GEAR: a rudder like no other

I found myself constantly sweeping on my right hand side with my Greenland paddle to keep away from the crushing waves against the tall cliffs.
The mild swell of 1.5 mt and the stern wind of 15 knots were affecting my British kayak like I have not experienced before.

Beecroft Pen_cliffs_JAN13
in a bay away from the heavy seas
I often paddle in environments where wind is the only reason for a bumpy sea.
Even on my extended trips I have dealt with following seas and breezes with ease where a bit of skeg control would balance the weather cocking of my rudderless kayaks.
I used to paddle kayaks with over-stern rudders and while I found the cruising much easier than in a skegged boat I eventually abandoned the pesky blade sticking from the end of my boat.

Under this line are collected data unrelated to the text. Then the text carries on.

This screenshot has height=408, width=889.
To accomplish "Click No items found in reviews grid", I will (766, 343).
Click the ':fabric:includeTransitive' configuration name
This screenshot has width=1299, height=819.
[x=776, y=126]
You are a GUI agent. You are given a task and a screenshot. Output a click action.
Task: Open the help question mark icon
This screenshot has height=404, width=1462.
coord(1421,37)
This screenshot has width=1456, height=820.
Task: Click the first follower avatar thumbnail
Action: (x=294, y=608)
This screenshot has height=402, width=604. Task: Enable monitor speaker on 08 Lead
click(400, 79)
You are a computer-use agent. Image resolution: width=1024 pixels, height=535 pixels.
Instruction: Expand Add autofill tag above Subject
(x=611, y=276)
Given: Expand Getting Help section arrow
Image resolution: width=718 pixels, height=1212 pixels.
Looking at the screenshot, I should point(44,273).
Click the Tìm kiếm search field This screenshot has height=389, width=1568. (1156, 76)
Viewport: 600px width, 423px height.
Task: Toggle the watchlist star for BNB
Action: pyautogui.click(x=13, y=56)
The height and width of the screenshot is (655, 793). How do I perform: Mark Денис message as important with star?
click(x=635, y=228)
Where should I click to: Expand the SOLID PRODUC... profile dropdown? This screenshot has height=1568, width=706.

The deciding point of getting rid of those kayaks with “crutches” came when for the 3rd time my rudder was damaged when paddling in waves.
I was not happy with the unreliability of rudders.
As I transitioned to skegged kayaks I learned how to maneuver a boat with my body (by edging) and sweeping paddle strokes while directional stability was taken care by the adjustable skeg.
I now have 6 sea kayaks, all without rudders.
There is no denying that a skegged kayak is slower for me and that I don’t keep a perfectly true course in following seas. That does not bother me: I am in no rush and I usually don’t like to paddle too close to my buddies to be then bumping into them if my kayak sways a bit.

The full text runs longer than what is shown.